Injuries and the contracts that follow

Jim Lonborg

Baseball is full of contracts that contain clauses prohibiting players from participating in extracurricular activities that can lead to debilitating injuries.

For some players, those clauses include:

No motorcycling riding (yes, we see you there, Ron Gant in 1994).

Forget basketball (yep, that’s you Aaron Boone in 2004).

Skydiving, bungee jumping and mountain climbing also appear on the taboo list in baseball contracts.

Skiing is one that shows up after the horrific injury Boston’s Jim Lonborg suffers 56 years ago today as his tears two ligaments in his left knee after stumbling on the sloops at Lake Tahoe in California.

Jim Lonborg after his injury

Lonborg understandably is enjoying some time away from the game after leading the Red Sox to the 1967 American League pennant, going 22-9 during the regular season and winning the Cy Young Award after it.

His magnificent season includes a 3.16 earned-run average while leading the American League both in starts at 39 and strikeouts with 246.

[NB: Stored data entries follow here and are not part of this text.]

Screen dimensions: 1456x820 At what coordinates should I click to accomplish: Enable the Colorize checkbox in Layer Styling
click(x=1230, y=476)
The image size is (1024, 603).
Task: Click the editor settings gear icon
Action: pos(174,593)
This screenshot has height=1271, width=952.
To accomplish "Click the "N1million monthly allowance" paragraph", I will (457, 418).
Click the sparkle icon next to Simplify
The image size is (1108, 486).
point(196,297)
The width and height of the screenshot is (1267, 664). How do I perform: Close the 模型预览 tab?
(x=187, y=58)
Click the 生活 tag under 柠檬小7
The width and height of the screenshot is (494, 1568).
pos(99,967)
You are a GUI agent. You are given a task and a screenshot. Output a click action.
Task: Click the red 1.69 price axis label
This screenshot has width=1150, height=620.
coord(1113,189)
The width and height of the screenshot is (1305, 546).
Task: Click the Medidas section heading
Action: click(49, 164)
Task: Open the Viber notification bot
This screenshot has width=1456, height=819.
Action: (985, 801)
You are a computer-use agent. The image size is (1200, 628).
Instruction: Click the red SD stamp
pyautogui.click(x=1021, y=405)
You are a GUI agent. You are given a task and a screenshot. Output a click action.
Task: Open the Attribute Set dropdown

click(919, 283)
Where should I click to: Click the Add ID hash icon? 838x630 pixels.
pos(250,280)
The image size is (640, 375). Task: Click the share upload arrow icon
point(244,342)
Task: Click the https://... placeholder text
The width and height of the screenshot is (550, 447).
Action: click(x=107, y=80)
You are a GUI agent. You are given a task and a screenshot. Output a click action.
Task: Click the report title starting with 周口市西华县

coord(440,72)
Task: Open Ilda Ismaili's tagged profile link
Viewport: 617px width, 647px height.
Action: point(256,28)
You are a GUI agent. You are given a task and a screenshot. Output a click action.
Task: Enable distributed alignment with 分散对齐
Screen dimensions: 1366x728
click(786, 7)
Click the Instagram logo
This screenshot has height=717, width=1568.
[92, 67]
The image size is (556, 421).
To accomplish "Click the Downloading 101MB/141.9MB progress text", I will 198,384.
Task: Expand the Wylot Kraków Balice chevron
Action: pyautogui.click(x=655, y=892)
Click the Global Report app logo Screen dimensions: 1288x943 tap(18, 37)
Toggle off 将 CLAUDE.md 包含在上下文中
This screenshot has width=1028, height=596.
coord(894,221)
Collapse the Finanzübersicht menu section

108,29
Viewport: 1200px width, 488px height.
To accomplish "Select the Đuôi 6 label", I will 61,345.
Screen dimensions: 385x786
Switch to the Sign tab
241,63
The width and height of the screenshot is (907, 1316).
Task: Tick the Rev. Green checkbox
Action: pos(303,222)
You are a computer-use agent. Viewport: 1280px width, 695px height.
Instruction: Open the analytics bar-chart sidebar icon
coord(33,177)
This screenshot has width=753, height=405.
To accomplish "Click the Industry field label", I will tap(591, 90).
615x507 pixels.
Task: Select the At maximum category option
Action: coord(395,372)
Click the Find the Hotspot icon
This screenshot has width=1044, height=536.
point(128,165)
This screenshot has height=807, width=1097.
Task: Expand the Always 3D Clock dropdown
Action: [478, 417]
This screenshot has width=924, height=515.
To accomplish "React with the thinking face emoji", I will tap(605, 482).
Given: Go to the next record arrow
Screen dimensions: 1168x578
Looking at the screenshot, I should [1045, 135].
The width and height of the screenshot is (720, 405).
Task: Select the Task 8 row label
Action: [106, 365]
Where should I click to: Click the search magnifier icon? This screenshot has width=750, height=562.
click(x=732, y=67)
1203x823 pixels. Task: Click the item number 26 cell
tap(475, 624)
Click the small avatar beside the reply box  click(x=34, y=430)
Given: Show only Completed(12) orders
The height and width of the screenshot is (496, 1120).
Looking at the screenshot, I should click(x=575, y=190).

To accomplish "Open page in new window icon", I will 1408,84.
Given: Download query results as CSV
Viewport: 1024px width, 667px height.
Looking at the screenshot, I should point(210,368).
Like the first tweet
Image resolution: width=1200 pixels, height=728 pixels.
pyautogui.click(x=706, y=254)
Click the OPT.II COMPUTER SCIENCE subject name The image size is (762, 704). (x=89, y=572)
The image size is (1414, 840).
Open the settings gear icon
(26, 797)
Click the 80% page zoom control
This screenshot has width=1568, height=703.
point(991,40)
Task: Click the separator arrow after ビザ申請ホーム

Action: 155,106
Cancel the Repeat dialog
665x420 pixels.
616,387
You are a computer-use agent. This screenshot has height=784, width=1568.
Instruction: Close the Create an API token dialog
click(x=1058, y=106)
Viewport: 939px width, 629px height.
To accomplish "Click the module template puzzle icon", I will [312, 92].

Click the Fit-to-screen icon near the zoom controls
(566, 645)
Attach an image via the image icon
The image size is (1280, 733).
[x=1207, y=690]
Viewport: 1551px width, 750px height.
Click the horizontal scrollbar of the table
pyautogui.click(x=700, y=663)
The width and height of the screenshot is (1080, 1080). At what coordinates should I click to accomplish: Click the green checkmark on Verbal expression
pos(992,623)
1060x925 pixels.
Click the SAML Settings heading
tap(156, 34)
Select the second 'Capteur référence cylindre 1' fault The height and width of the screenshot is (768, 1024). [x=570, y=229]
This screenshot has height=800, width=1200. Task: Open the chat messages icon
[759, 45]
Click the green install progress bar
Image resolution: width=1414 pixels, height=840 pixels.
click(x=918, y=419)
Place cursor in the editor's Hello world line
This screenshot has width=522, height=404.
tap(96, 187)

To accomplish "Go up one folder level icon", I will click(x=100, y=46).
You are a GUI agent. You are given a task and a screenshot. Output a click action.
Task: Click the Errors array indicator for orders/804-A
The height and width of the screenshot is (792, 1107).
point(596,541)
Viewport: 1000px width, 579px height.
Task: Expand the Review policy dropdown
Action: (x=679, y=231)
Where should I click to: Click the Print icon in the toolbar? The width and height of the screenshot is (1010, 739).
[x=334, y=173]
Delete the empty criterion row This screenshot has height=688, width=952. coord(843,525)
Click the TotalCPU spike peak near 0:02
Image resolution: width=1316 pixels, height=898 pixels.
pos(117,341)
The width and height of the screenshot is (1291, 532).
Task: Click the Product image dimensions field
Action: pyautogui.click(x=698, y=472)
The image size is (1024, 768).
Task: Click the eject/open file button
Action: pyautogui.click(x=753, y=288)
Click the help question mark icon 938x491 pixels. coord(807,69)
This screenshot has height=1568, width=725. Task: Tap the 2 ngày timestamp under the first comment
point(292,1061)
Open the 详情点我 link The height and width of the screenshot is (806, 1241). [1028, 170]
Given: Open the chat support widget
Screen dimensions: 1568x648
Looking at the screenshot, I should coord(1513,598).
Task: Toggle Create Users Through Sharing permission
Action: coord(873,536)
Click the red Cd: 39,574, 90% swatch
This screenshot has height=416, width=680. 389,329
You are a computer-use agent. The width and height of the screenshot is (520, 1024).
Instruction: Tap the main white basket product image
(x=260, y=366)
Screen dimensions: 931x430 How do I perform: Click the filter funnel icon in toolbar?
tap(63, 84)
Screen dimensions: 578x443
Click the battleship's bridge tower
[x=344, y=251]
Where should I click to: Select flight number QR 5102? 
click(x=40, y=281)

He pitches just as well in the World Series, winning two of his three starts against St. Louis. He holds the Cardinals’ potent offense to one run in 18 innings of his first two Series starts before faltering in the seventh and final game while pitching on just two days of rest.

The 25-year-old Lonborg also leaves for his Lake Tahoe skiing trip with a new contract worth $50,000 for the 1968 season, a nice reward for a 1967 season that also includes his first All-Star Game selection surely with many more to follow.

Only no more follow.

After his skiing accident 56 years ago today, Lonborg does not make his next start until Boston’s 59th game of the 1968 season.

After initially pitching well, Lonborg struggles in the second half of the season and carries those struggles through the 1969, going 13-21 over those two seasons with a 4.40 ERA.

A shoulder injury then limits Lonborg to 34 innings in 1970.

Lonborg eventually rebounds well enough to win 10 games in 1971 for Boston, which then trades him to Milwaukee in a 10-player deal that also sends power-hitting first baseman George Scott, pitcher Ken Brett and others to the Brewers in exchange for a handful of players including speedy leadoff hitter Tommy Harper and pitcher Marty Pattin.

Lonborg wins 14 games for the Brewers in 1972 before they flip him after just one season to Philadelphia, where he earns 75 wins over the final six-plus seasons of his career.

Lonborg never again wins 20 games as he does in 1967, but he effectively joins future Hall of Famer Steve Carlton in headlining a rotation that leads the Phillies first to respectability and then into contention before Lonborg’s career ends midway through the 1979 season.

The legacy of Lonborg’s career – well, at least part of it —lives on today as his accident from 1967 immediately has owners and their attorneys crafting future player contracts to prohibit skiing and any other offseason recreation they deem too extreme.